Systemic pharmacokinetics of indacaterol, an inhaled once-daily long-acting beta2-agonist, in different ethnic populations.

RATIONALE: To assess ethnic sensitivity of indacaterol systemic pharmacokinetics in Japanese vs. non-Japanese patients.
METHODS: Analyses were in three parts: data from a single "all Asian" clinical study; and two on pooled data - one using a linear mixed effects (LME) model and the other a non-linear mixed effects (NLME) model. The NLME model analyzed pharmacokinetic data from nine indacaterol studies; the LME model analyzed peak (C(max)) and trough (C(min)) serum concentration using data from four of these studies.

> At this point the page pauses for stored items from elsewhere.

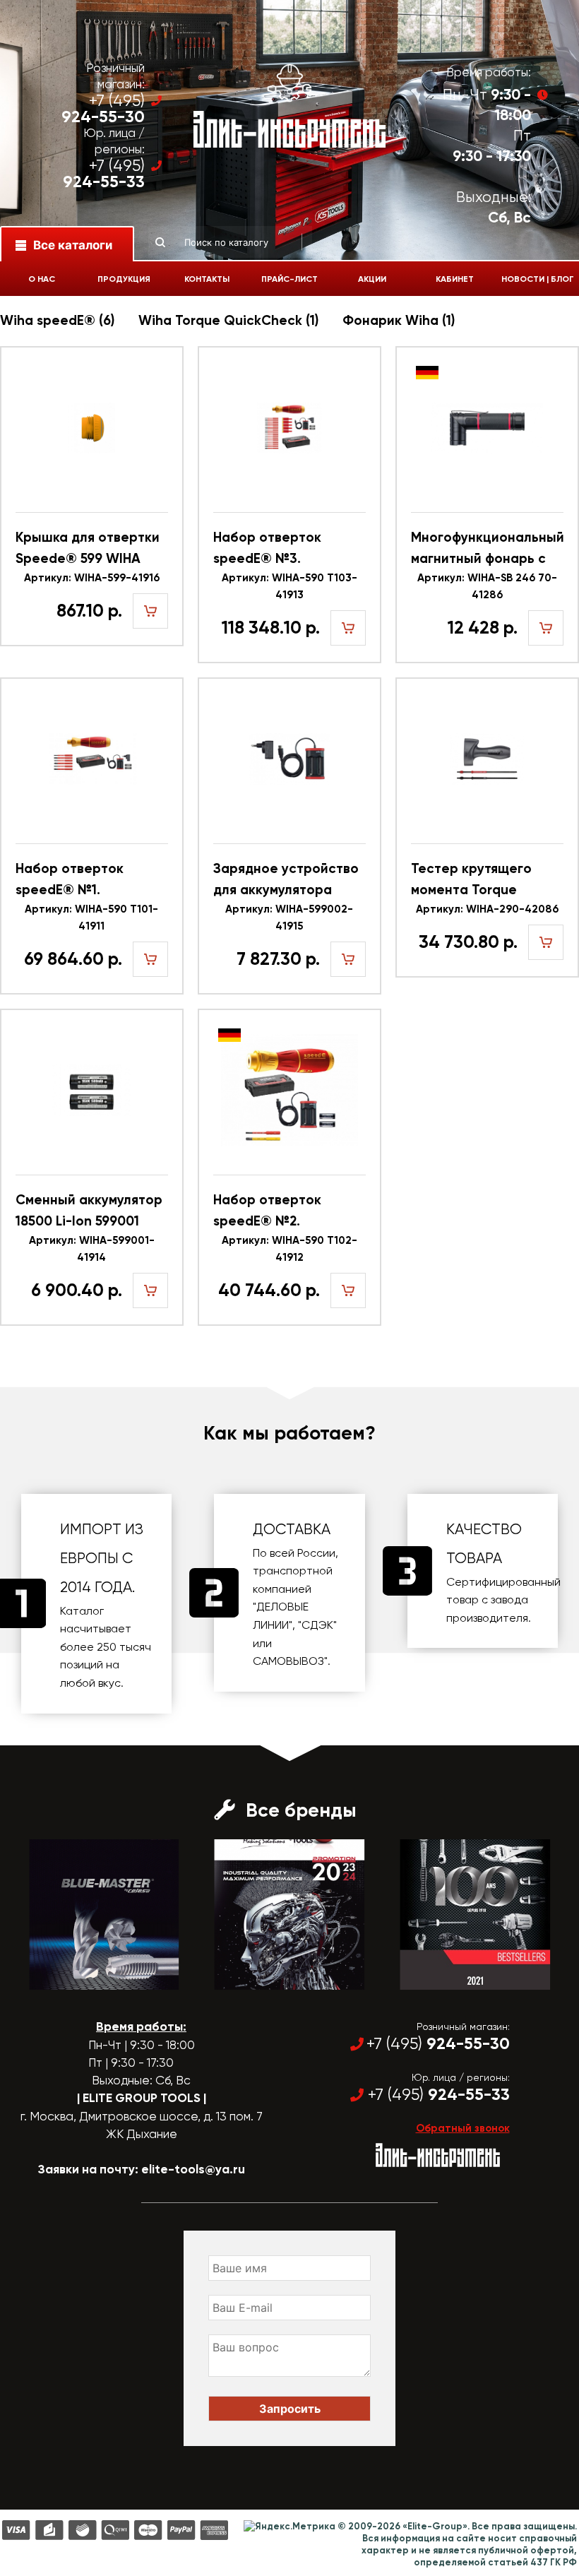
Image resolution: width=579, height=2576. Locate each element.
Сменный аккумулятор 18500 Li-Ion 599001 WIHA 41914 (89, 1212)
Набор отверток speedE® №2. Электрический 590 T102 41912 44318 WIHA (285, 1212)
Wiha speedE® (57, 320)
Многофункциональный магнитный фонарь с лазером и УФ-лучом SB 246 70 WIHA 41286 (487, 549)
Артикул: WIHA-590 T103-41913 (289, 586)
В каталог (91, 1977)
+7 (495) (103, 109)
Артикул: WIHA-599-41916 (92, 577)
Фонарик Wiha (398, 320)
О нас (41, 279)
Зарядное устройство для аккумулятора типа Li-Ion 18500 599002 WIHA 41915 (286, 880)
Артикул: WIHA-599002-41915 (289, 917)
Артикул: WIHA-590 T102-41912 (289, 1249)
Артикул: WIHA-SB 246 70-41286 (487, 586)
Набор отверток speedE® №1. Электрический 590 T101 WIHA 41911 (80, 880)
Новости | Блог (537, 279)
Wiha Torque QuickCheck (228, 320)
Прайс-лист (289, 279)
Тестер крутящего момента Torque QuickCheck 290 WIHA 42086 (482, 880)
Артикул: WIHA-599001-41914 (92, 1249)
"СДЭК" (317, 1625)
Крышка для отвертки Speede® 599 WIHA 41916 (88, 549)
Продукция (123, 279)
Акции (372, 279)
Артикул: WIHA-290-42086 (487, 909)
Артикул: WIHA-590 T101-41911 (91, 917)
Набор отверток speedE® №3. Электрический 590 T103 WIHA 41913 (277, 549)
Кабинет (455, 279)
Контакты (206, 279)
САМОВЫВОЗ (288, 1661)
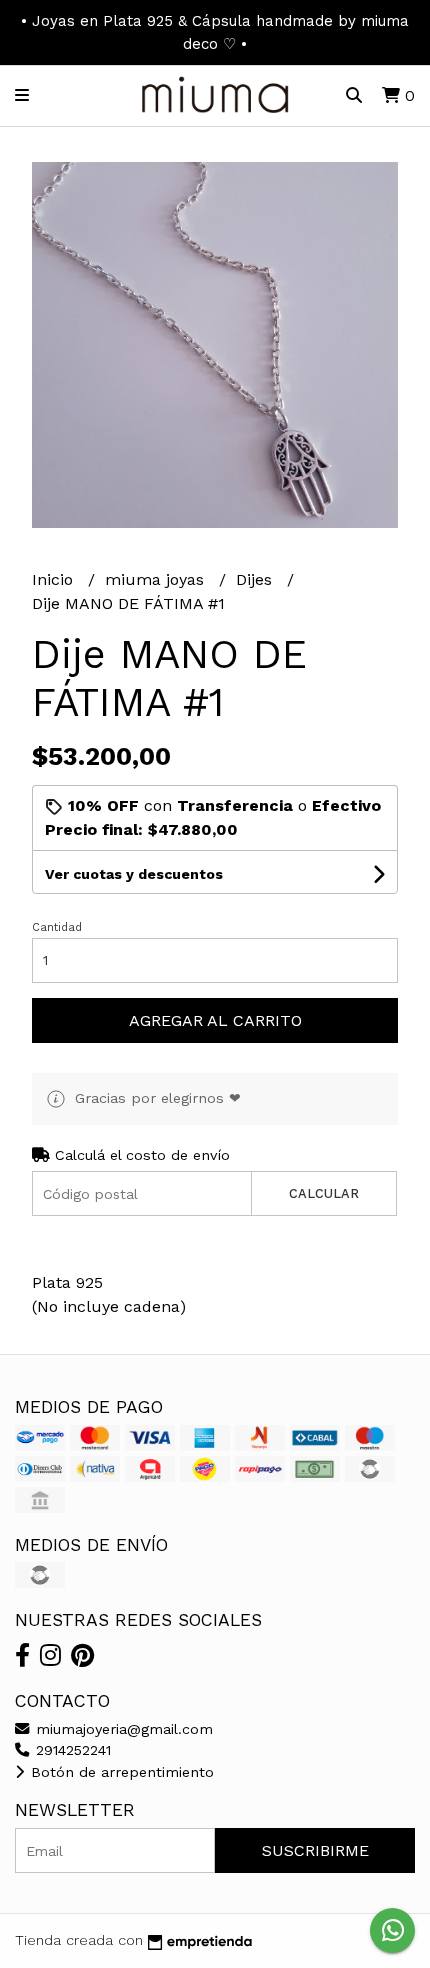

RESULTS: In the all-Asian study, indacaterol serum concentration-time pharmacokinetic profiles in Japanese patients (n = 102) were similar to those in the overall population (n = 229). In the LME model, C(max) (4,392 observations, 1,845 patients) and C(min) (4,664 observations, 1,796 patients) for Japanese patients (n = 94) were on average 25% and 18% higher, respectively, than non-Japanese patients. However, after adjusting for study differences, this apparent ethnicity effect was not significant (p = 0.25 and 0.39, respectively). In the NLME model (25,540 observations, 2,857 patients), there was no statistically significant effect of Japanese (n = 230) ethnicity on indacaterol serum pharmacokinetics.
CONCLUSION: No ethnicity effect was observed on indacaterol systemic pharmacokinetic profile for Japanese patients when compared with the overall Asian patient population or with the Caucasian patient population.